▸ **Verilen görev 1**: İnanç ve kutsal metinler üzerine alıntıda "Oysa  bütün kutsal" ifadesinden "anlamak çok güçtür." ifadesine kadar uzanan bölümü birebir kopyalar mısınız?
▸ **Verilen görev 2**:
İnanç ve kutsal metinler üzerine alıntıya göre şu soruları yanıtlayın:
(a) İnancın neye ihtiyacı yoktur?
(b) Dindar zeka, Kuran'ı neyle özdeş zannediyor?
(c) Hangi yöntem kullanılmazsa dünyayı, olayları ve toplumları anlamak çok güçtür?

▸ **Verilen alıntı**:
Çünkü inancın kanıta ihtiyacı yoktur.
Ben  inandım  buna iman ediyorum dersin konu kapanır .
Sorun! Modern insanın Adem ve Havva dan doğma  kardeşlerin üremesi cinsel ilişkiye girmeden nasıl olacak dendiğinde ortaya çıkar .
Oysa  bütün kutsal metinler ensest ilişkiye izin vermez.
 
Dindar zeka, örneğin ;köleci toplumun yaratılış teorisi inancı  ile  modern toplum insanının  bilgisinin çatışma halinde olduğunu ve bu çatışmanın içinde çelişikler barındırdığını görmüyor .
Çünkü kanonik metinlerin en önemli özelliğinin kıssalar, hikayeler, mitolojik unsurlar ile  insanlık tarihi boyunca insan zihninde asırlarca yerleşik bilgi halini gelmiş anlatıları ile muhatap aldığı bedevi Arap’ın zihin kodları ile diyalog kurduğunu düşünemiyor.
Bu anlatımlardaki olayların  bire bir yaşandığını zannediyor.
Bu anlatım dilinin aslında muhatabı olan bedevi Arap zihninin kodlarına uygun metaforik anlatım diyalog dili olduğunu anlamıyor.
Bugünün insanına olduğu gibi bu hikayeleri aktarınca çatışma çıkıyor .
 Diyalektik yöntem kullanılmazsa dünyayı olayları ve toplumları anlamak çok güçtür.
Bu aile içinde böyledir, ekonomik koşullar içinde böyledir, zevkler alışkanlıklar içinde böyledir .
Kopuşlar ve sıçramalar böyle  oluyor…
Kuran ile Mushaf arasındaki ontolojik(metafizik) farkı ve diyalektik ilişkiyi kavrayamıyor  …
İkisini özdeş zannediyor.
Özdeşlik ilkesini  bilmiyor .
Sözlü metin/hitap ile yazılı metin arasındaki çelişkiyi  göremiyor .
Sözlü metin/hitap, mübin/apaçıkken ,  yazılı metnin apaçık olmadığını, yoruma, açıklamaya  muhtaç olduğunu, tefsire ihtiyaç da bu yüzden olduğunu hiç düşünemiyor. Tefsir alanında uzman kabul edilen alimlerin bile kendi  aralarında neden   uzlaşamadıklarını hiç sorgulamıyor .
Onun için yüzlerce yorum farklı ve görüşler ortaya çıkıyor.

▸ **Alıntılanan veriler**:
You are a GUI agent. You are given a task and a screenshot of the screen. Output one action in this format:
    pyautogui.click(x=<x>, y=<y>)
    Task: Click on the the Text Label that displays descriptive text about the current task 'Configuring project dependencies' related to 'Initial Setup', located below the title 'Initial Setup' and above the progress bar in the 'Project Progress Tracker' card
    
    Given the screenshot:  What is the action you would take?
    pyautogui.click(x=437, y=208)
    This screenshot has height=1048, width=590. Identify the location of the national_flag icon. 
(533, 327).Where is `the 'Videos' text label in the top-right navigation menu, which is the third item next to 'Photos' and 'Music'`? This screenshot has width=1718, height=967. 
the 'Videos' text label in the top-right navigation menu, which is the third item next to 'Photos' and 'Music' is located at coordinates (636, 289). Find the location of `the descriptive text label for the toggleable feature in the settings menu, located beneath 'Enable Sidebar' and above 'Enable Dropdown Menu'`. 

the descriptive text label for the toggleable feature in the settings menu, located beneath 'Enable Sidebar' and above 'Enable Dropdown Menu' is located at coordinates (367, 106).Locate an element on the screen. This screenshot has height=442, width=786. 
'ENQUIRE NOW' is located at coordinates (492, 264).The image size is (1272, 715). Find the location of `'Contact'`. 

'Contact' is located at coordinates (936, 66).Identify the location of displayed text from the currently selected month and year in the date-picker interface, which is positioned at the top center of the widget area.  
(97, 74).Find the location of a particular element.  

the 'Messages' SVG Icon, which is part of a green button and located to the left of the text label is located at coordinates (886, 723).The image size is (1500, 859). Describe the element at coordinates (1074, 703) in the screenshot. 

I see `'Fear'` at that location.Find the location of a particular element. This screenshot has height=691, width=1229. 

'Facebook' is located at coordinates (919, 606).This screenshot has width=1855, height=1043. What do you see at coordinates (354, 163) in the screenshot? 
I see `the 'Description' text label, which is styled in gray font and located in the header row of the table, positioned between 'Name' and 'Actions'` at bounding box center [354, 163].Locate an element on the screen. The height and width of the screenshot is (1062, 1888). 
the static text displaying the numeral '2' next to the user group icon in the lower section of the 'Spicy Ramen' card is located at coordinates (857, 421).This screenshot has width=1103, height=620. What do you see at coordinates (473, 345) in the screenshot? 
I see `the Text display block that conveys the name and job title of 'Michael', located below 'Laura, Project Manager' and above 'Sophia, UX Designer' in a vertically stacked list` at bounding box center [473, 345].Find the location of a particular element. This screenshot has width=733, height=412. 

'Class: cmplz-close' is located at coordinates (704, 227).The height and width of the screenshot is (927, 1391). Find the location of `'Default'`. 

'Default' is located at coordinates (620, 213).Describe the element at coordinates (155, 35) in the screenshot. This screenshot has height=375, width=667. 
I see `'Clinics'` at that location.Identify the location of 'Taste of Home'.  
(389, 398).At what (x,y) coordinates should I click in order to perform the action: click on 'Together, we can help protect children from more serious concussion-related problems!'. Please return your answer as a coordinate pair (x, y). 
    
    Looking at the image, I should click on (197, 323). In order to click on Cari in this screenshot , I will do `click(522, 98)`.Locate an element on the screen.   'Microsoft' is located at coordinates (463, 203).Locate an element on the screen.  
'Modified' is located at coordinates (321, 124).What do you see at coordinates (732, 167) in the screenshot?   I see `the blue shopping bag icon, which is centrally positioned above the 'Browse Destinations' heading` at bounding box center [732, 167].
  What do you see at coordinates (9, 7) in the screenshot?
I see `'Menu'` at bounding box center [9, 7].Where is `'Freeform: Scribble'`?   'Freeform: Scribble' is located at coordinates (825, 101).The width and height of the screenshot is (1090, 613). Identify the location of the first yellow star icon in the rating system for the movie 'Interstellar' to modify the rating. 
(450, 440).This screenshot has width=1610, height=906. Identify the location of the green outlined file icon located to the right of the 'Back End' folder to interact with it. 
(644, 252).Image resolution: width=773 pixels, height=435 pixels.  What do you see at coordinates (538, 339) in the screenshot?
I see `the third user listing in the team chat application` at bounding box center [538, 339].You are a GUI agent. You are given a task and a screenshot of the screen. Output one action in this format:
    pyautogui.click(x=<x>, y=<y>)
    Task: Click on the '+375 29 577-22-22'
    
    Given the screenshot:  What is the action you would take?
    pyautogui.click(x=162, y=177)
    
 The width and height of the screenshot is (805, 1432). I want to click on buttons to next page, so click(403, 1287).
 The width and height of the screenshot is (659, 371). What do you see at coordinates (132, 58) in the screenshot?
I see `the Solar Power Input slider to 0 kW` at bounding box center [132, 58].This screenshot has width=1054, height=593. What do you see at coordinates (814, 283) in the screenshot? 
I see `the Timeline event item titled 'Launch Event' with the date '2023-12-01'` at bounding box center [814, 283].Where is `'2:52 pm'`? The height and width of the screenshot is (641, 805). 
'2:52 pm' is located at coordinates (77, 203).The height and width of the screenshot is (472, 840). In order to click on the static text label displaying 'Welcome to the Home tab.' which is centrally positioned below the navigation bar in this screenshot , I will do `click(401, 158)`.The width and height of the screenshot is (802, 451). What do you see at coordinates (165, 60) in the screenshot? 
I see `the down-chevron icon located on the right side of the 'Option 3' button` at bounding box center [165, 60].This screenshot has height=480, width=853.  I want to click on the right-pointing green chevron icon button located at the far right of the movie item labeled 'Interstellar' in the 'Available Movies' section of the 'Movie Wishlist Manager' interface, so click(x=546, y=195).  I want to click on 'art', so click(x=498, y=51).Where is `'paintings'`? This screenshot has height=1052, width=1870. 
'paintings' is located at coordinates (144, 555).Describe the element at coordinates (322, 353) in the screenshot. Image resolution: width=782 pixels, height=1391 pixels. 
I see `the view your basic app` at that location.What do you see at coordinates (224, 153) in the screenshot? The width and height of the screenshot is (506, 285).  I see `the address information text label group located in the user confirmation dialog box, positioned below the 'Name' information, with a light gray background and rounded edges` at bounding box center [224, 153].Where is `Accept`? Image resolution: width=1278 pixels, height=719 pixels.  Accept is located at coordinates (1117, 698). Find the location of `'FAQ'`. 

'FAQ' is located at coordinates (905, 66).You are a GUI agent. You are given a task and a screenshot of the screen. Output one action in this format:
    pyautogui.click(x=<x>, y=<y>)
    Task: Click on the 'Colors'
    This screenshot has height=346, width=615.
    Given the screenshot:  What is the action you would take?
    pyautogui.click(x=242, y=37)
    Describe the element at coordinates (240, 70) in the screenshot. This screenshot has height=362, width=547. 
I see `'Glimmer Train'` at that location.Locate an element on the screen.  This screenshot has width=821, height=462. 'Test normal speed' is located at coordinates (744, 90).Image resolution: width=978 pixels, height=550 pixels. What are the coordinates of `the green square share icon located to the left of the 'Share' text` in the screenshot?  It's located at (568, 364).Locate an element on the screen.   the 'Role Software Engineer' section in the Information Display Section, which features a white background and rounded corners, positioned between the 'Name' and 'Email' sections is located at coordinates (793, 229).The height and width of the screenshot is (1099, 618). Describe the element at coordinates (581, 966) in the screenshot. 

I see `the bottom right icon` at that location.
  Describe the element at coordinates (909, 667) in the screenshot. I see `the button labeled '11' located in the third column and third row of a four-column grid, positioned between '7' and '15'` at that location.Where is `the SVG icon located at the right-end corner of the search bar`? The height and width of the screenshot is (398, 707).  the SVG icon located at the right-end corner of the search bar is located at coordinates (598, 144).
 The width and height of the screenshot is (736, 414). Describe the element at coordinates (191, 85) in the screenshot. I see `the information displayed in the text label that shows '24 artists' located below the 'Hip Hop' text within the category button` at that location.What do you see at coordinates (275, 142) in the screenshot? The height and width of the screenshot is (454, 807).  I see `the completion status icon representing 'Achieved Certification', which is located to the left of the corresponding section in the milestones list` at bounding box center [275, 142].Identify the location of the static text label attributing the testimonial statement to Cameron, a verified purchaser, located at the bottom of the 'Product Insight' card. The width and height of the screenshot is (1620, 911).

▸ **Doğru yanıt 1**:
Oysa  bütün kutsal metinler ensest ilişkiye izin vermez.
 
Dindar zeka, örneğin ;köleci toplumun yaratılış teorisi inancı  ile  modern toplum insanının  bilgisinin çatışma halinde olduğunu ve bu çatışmanın içinde çelişikler barındırdığını görmüyor .
Çünkü kanonik metinlerin en önemli özelliğinin kıssalar, hikayeler, mitolojik unsurlar ile  insanlık tarihi boyunca insan zihninde asırlarca yerleşik bilgi halini gelmiş anlatıları ile muhatap aldığı bedevi Arap’ın zihin kodları ile diyalog kurduğunu düşünemiyor.
Bu anlatımlardaki olayların  bire bir yaşandığını zannediyor.
Bu anlatım dilinin aslında muhatabı olan bedevi Arap zihninin kodlarına uygun metaforik anlatım diyalog dili olduğunu anlamıyor.
Bugünün insanına olduğu gibi bu hikayeleri aktarınca çatışma çıkıyor .
 Diyalektik yöntem kullanılmazsa dünyayı olayları ve toplumları anlamak çok güçtür.

▸ **Doğru yanıt 2**:
(a) Kanıta.
(b) Mushaf ile.
(c) Diyalektik yöntem.